Skip to content

Generate a token from TokenX for development

This how-to guides you through the steps required to generate a token that you can use against an API secured with TokenX in the development environments.

Grant access

Grant access to the token generator service:

app.yaml
spec:
  tokenx:
    enabled: true
  accessPolicy:
    inbound:
      rules:
        - application: tokenx-token-generator
          namespace: nais
          cluster: dev-gcp

Generate token

Generate a token interactively

This method requires user interaction with ID-porten to authenticate the end-user.
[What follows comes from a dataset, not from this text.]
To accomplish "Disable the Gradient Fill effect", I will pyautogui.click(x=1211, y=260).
  1. Visit https://tokenx-token-generator.intern.dev.nav.no/api/obo?aud=<audience> in your browser.
    • Replace <audience> with the intended audience of the token, in this case the API application.
    • The audience value must be on the form of <cluster>:<namespace>:<application>
    • For example: dev-gcp:my-team:my-app
  2. You will be redirected to log in at ID-porten (if not already logged in).
  3. After logging in, you should be redirected back to the token generator and presented with a JSON response containing an access_token.
  4. Use the access_token as a Bearer token to consume the API application.
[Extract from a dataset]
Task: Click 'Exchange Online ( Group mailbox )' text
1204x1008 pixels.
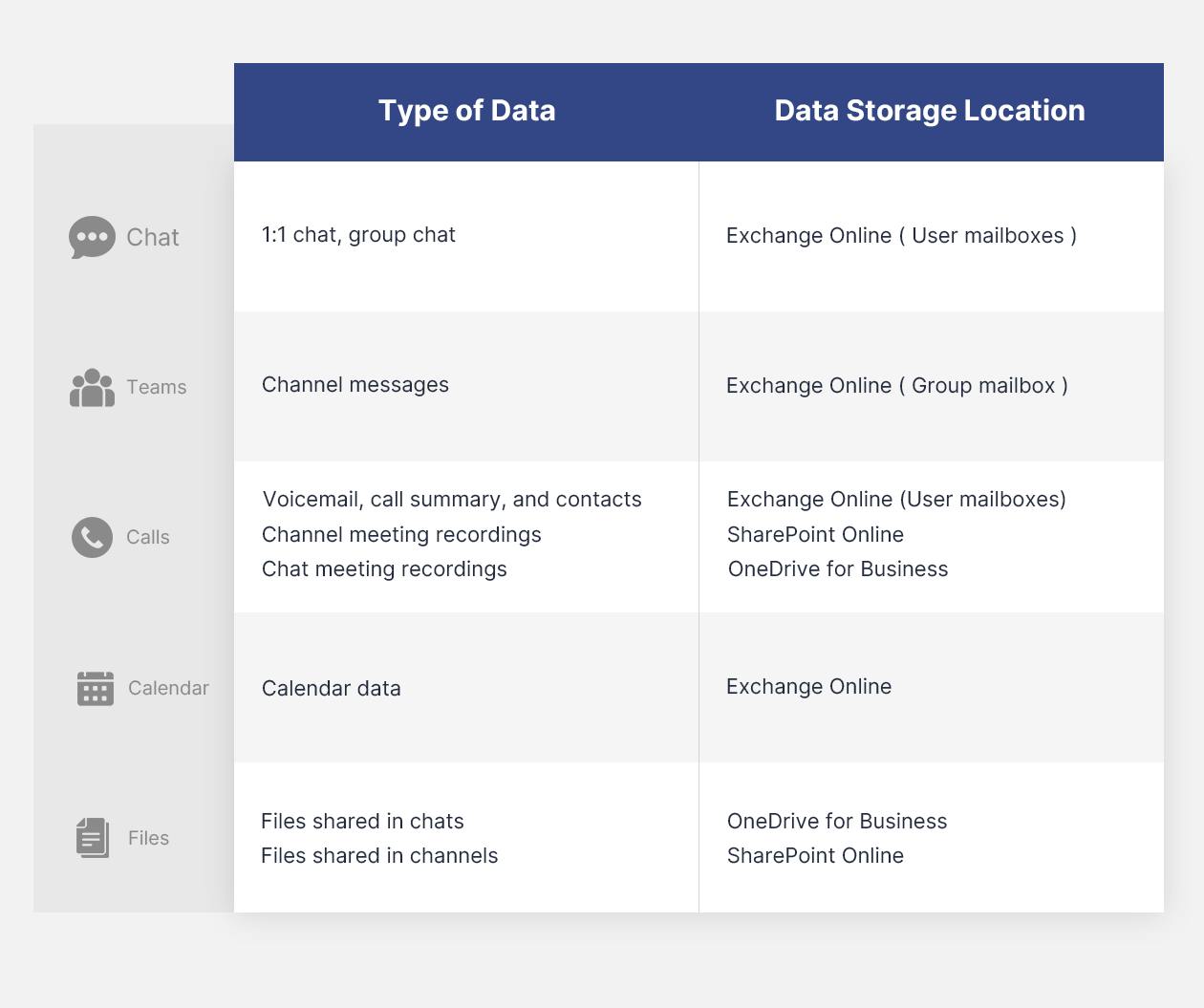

Generate a token headlessly

This method does not require user interaction, but also doesn't use ID-porten to obtain a user token. If you want a production-like user token, you should instead use the interactive method above.
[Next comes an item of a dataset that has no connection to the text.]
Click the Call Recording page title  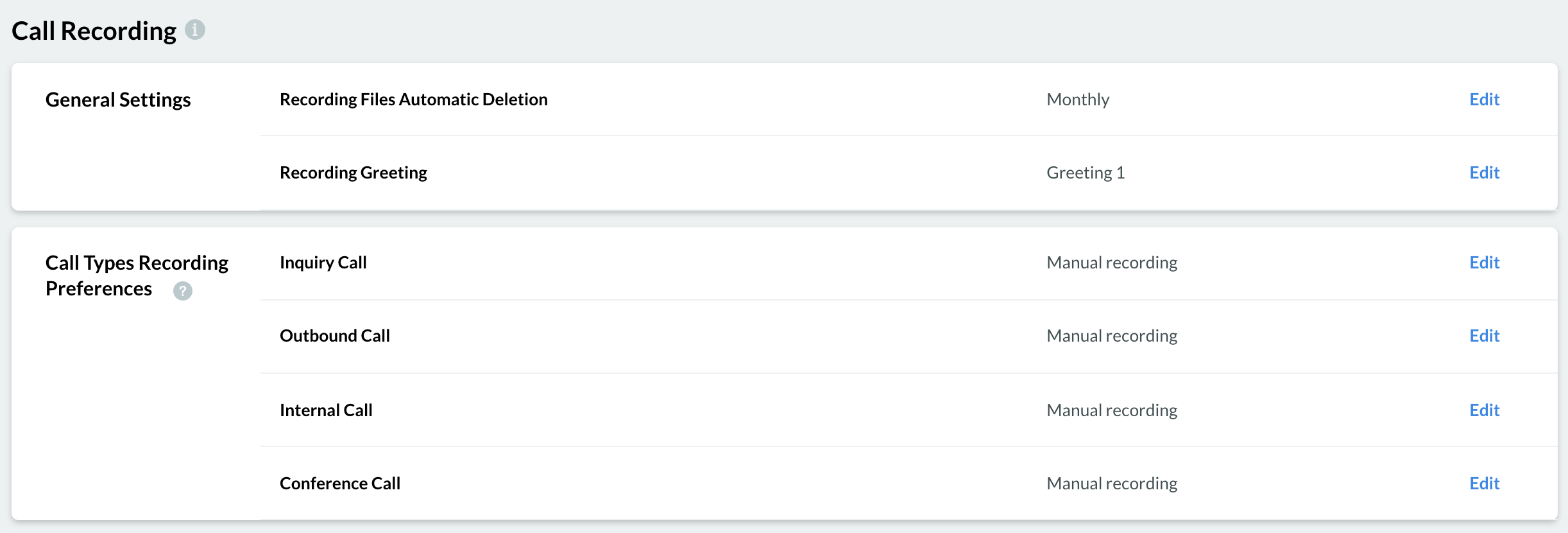pyautogui.click(x=94, y=31)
Perform a POST request to https://tokenx-token-generator.intern.dev.nav.no/api/public/obo:

POST /api/public/obo?aud=<audience> HTTP/1.1
Host: tokenx-token-generator.intern.dev.nav.no
Content-Type: application/x-www-form-urlencoded

aud=<audience>
pid=<pid>
acr=idporten-loa-high    # optional, default shown

where

  • <audience> is the intended audience of the token, in this case the target API application
  • <pid> is the personal identification number (PID) of the intended end-user. This value is not validated.
  • acr (optional) is the security level for the user authentication

For example, in curl:

curl -s -X POST "https://tokenx-token-generator.intern.dev.nav.no/api/public/obo" \
  -d "aud=dev-gcp:my-team:my-app" \
  -d "pid=12345678901"

This returns an access token which can be used as a Bearer token to consume the target API application.